▶ Required work
Without further comment, state how many lines in the listing below contain the word "will".

▶ Records to process
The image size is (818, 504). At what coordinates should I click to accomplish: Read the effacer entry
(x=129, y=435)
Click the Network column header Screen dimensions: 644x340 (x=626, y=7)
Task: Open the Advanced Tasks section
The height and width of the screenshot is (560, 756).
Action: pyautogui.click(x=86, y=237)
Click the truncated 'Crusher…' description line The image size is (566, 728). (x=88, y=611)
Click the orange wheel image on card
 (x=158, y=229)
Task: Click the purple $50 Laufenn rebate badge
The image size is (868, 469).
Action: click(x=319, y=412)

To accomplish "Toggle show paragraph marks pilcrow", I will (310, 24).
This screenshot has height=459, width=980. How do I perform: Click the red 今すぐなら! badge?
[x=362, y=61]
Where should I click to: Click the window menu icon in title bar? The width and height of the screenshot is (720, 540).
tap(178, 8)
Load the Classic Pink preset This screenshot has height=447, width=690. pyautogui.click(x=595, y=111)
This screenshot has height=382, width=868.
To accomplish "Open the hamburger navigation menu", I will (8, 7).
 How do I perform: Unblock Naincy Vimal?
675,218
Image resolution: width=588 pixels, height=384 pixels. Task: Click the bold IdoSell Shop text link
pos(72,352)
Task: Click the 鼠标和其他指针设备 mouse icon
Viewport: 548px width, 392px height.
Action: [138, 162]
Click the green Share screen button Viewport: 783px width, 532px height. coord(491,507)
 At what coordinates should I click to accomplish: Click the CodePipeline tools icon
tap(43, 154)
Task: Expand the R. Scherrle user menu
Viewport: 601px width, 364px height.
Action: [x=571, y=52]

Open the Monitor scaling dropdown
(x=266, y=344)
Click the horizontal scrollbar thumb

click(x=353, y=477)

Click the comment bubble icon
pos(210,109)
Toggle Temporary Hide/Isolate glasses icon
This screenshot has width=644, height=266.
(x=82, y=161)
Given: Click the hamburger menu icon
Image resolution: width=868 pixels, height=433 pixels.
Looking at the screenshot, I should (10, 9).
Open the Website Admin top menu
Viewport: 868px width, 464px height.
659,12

▶ Written reply
2